» **TEXT**:
Here are some paragraphs from the best case I have seen for Britain's continued membership of the European Union:
In 1973 my parents held a Common Market party. They’d lived through the war, and for them it seemed a good idea to form closer ties with our endlessly troublesome neighbours. For me, however, it was a chance to make flags out of coloured felt and to eat exotic foods such as sausage and pasta. I felt very European that night, and I still do. 
Whether I’m sitting in a railway concourse in Brussels or pottering down the canals of southwestern France or hurtling along a motorway in Croatia, I feel way more at home than I do when I’m trying to get something to eat in Dallas or Sacramento. I love Europe, and to me that’s important.
And:
Isn’t it better to stay in and try to make the damn thing work properly? To create a United States of Europe that functions as well as the United States of America? With one army and one currency and one unifying set of values? 
Britain, on its own, has little influence on the world stage. I think we are all agreed on that. But Europe, if it were well run and had cohesive, well thought-out policies, would be a tremendous force for good
Can you guess who wrote them?

Of course you can. I have pasted a photo of him above.

But this column by Jeremy Clarkson, published in the Sunday Times on 13 March of this year.

» **REQUIREMENTS**:
A: Copy the stretch of the excerpt on EU membership from "Whether I’m sitting" through "who wrote them?".
B: Answer these questions from the excerpt on EU membership:
(i) In what year did the writer's parents hold a Common Market party?
(ii) Which foods does the writer call exotic?
(iii) Which two American cities does the writer mention?
C: List every city named in the excerpt on EU membership.

» **DATA SHOWN**:
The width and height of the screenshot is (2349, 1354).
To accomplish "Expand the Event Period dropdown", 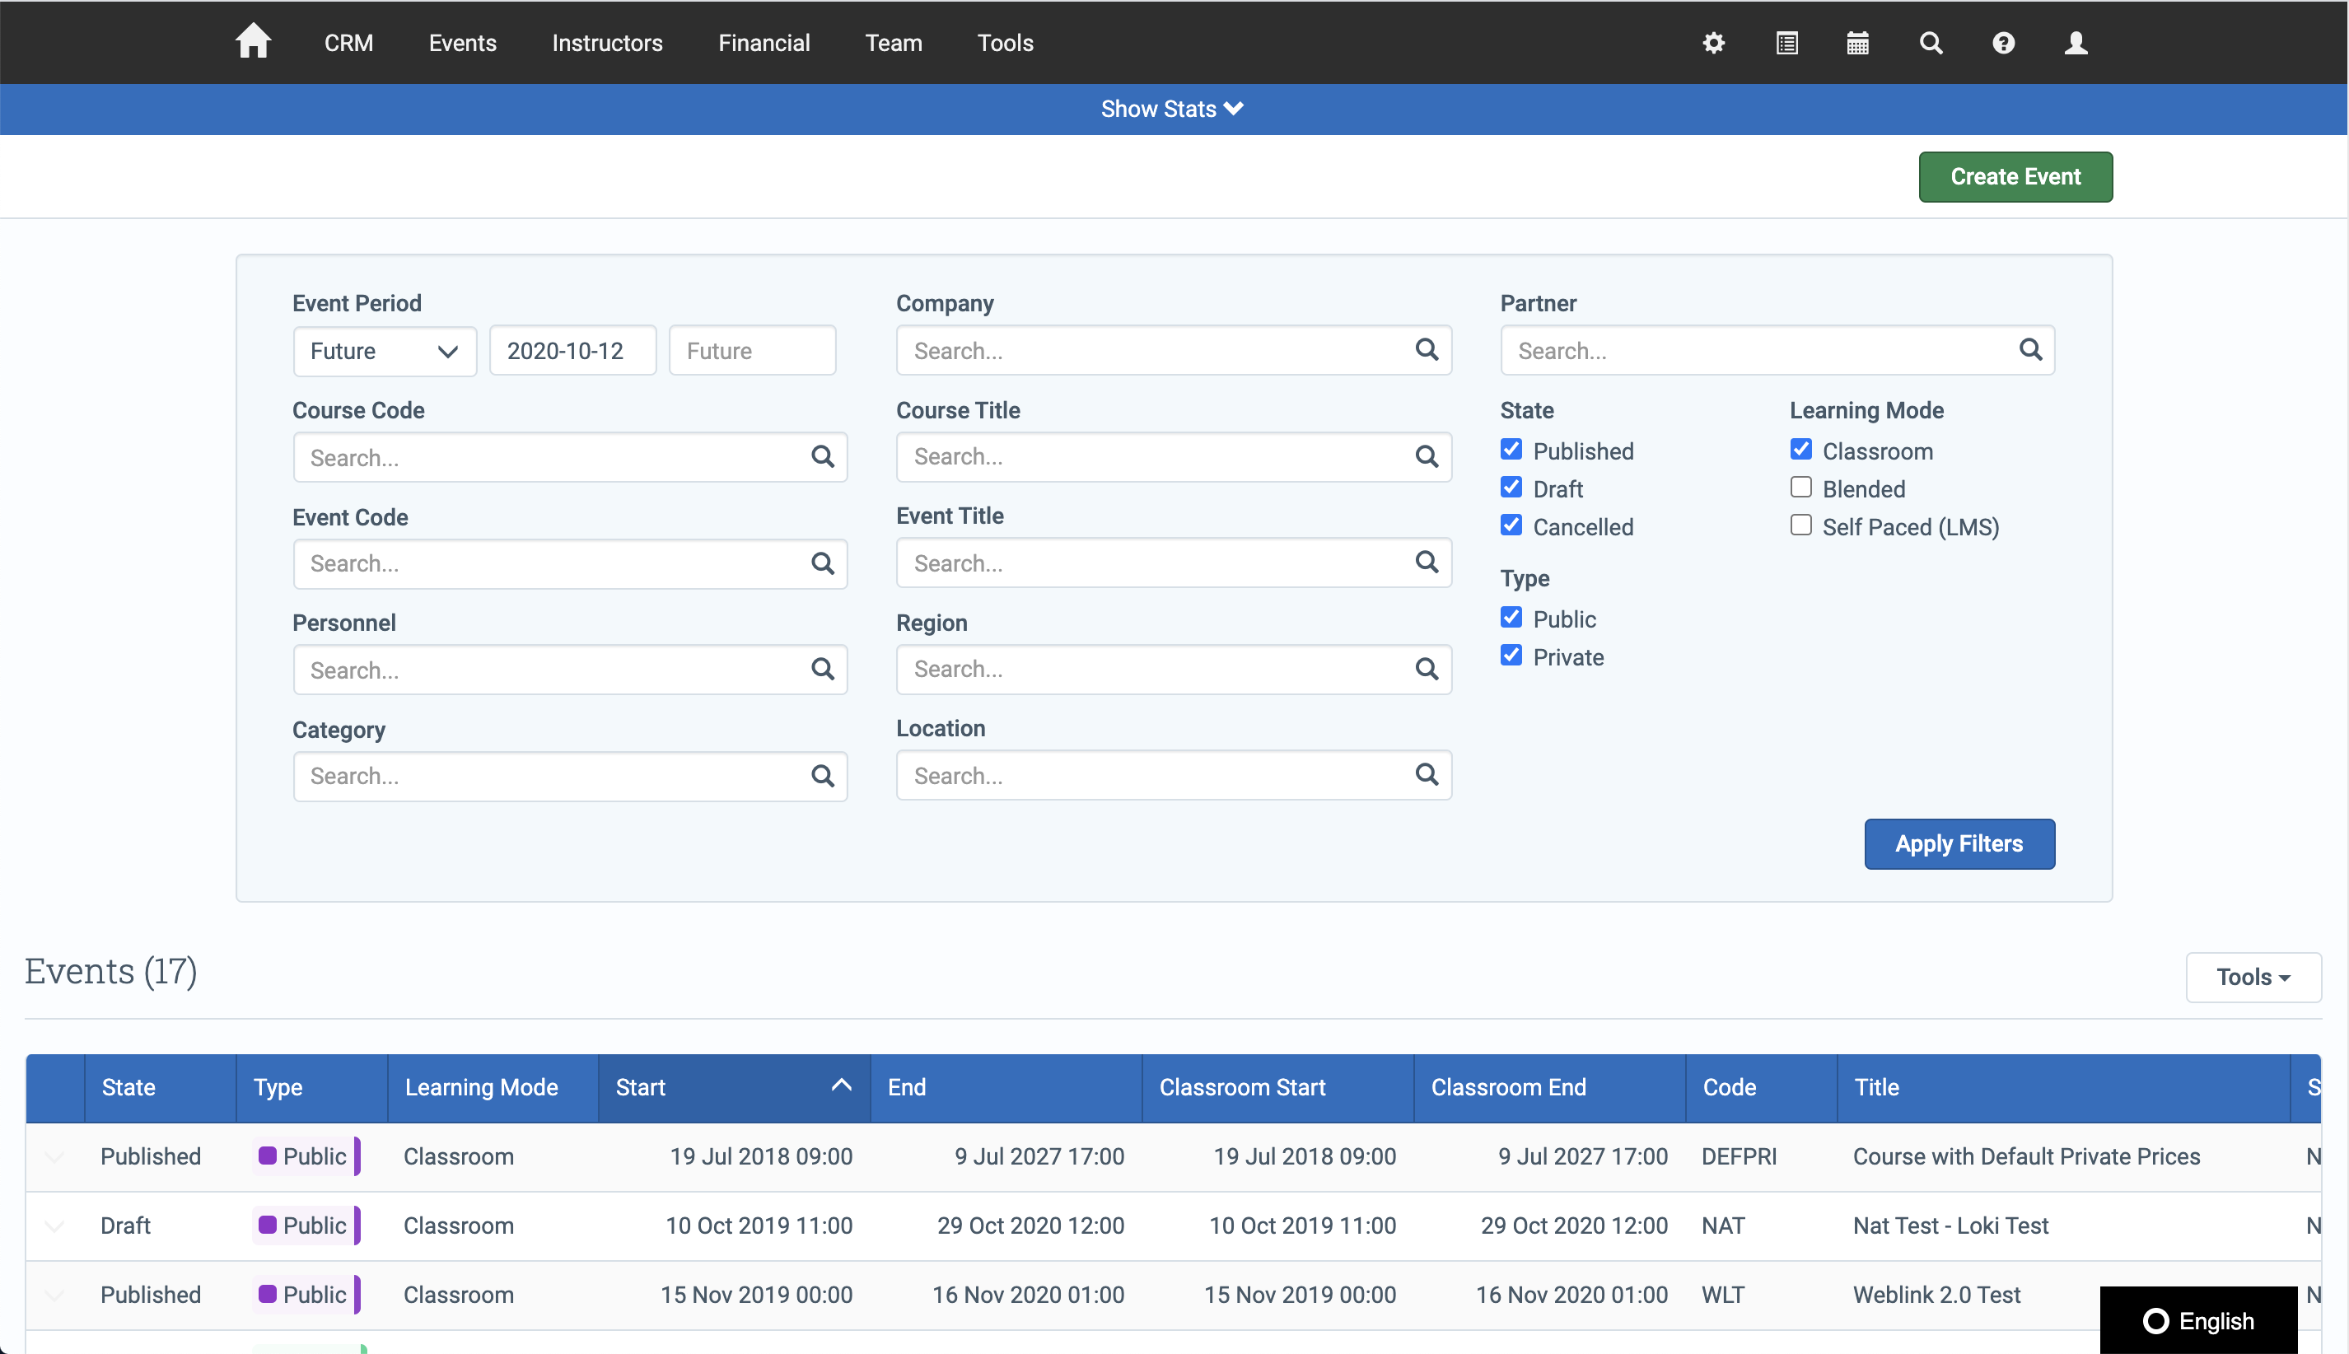I will point(382,350).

» **EXERCISE ANSWERS**:
A:
Whether I’m sitting in a railway concourse in Brussels or pottering down the canals of southwestern France or hurtling along a motorway in Croatia, I feel way more at home than I do when I’m trying to get something to eat in Dallas or Sacramento. I love Europe, and to me that’s important.
And:
Isn’t it better to stay in and try to make the damn thing work properly? To create a United States of Europe that functions as well as the United States of America? With one army and one currency and one unifying set of values? 
Britain, on its own, has little influence on the world stage. I think we are all agreed on that. But Europe, if it were well run and had cohesive, well thought-out policies, would be a tremendous force for good
Can you guess who wrote them?

B:
(i) 1973
(ii) Sausage and pasta
(iii) Dallas and Sacramento

C: Brussels, Dallas, Sacramento